──────── FRAGMENTO DE PÁGINA

En las seis horas diarias en la Comisión de Infancia de la Intendencia, Mónica hace de todo. Y Diana son sus pies que llevan su trabajo hacia otras dependencias. O que le alcanzan un vaso de agua. Algo tan simple, que para Mónica puede convertirse en una proeza. Tiene que llegar hasta la heladera. El espacio es pequeño. Después abrirla y servirse el agua. Y volver con el vaso entre las piernas, haciendo equilibrio para no empaparse.
No es fácil estar en su lugar, explica. La procesión va por dentro. Pero es más sencillo si el que está al lado lo hace fácil. No como algún impertinente que le llegó a decir en un restaurante que para qué iba ahí. ¿El motivo? Que Mónica le solicitó que corriera su asiento para que entrara su silla de ruedas. O como aquellos que cuando pide en el supermercado que le alcancen algún producto, se niegan.
Por suerte, los de ese bando son minoría. De todos modos, las dificultades abundan. Mónica tiene que contratar a una camioneta que la lleve al trabajo. Vive en una ciudad que no está preparada para silla de ruedas. Ni sus cines, ni sus teatros, ni muchos de sus baños. Debería hacer fisioterapia a diario. Las fuerzas no le alcanzan para ir de mañana a la mutualista y trabajar de corrido. Una profesional va hasta su casa, pero una sola vez a la semana. La plata no da para más.
Allí, además de Mónica y sus padres viven tres de sus sobrinos. Son los hijos de su hermana, que tenía esclerosis múltiple y falleció.
Hace poco a la esclerosis múltiple de Mónica se le sumó la epilepsia. Más miedos, más médicos. Más remedios. Ni hablar de los remedios costosos. Ni de su pelea perdida para que el CASMU le proporcionara Interferon para su tratamiento.
Pese a eso, una sonrisa. Una mirada amigable. Ganas de hacer cosas. Muchos sueños. El caminar otra vez, quizás el más fuerte. El hacer una consulta médica en el exterior, dándole vueltas y vueltas en su cabeza.
También muchas pequeñas cosas de la vida diaria que la hacen sonreír, como Diana. Mónica dice que su amiga le enseñó a pedir ayuda. Sin vergüenza, sin miedo. Que antes de aprenderlo hubiera sido incapaz de hacer algunas cosas. Como pedirle a Valentín, su otro compañero, que la levantara porque no se podía pasar de la silla de ruedas a la del escritorio.

────────────────
──────── REGISTROS PROPORCIONADOS

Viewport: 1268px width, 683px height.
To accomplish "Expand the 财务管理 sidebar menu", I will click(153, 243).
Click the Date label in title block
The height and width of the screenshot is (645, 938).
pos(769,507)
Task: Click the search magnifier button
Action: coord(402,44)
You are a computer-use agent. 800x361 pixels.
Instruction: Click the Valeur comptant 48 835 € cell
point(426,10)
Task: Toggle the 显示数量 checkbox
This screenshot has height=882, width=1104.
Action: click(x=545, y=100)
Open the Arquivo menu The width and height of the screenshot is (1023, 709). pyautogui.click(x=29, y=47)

────────────────
──────── REGISTROS PROPORCIONADOS

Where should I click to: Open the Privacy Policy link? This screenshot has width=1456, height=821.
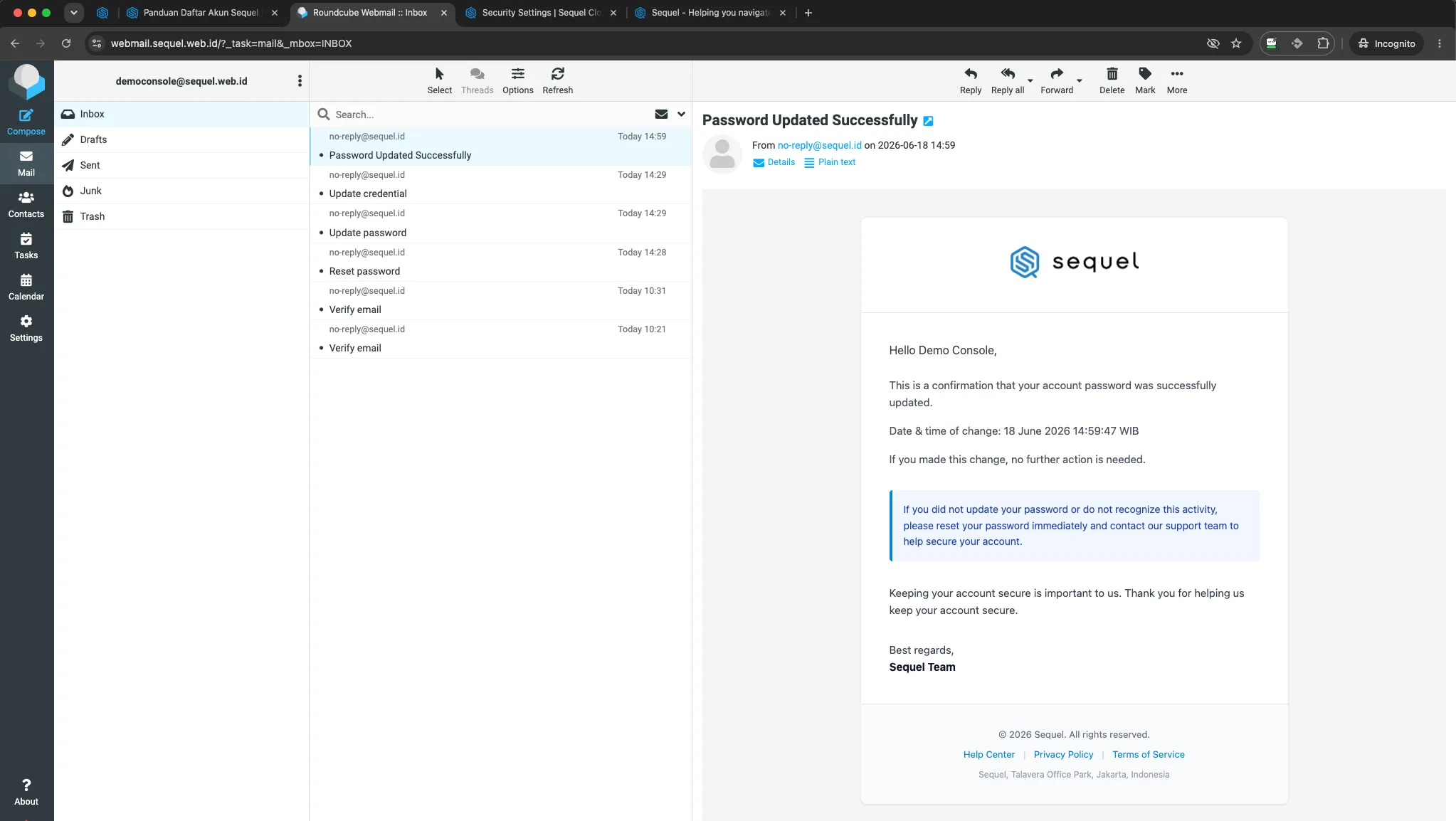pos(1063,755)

────────────────

EJERCICIOS PROPUESTOS:
A. Enumere los lugares de la ciudad que, según el texto sobre Mónica, no están preparados para silla de ruedas.
B. Traduzca al inglés esta oración del texto sobre Mónica: "Mónica tiene que contratar a una camioneta que la lleve al trabajo."
C. Según el texto sobre Mónica, ¿con qué frecuencia va la profesional de fisioterapia a su casa?

RESPUESTAS DEL EJERCICIO:
A. Cines, teatros y muchos de sus baños.

B. Mónica has to hire a van to take her to work.

C. Una sola vez a la semana.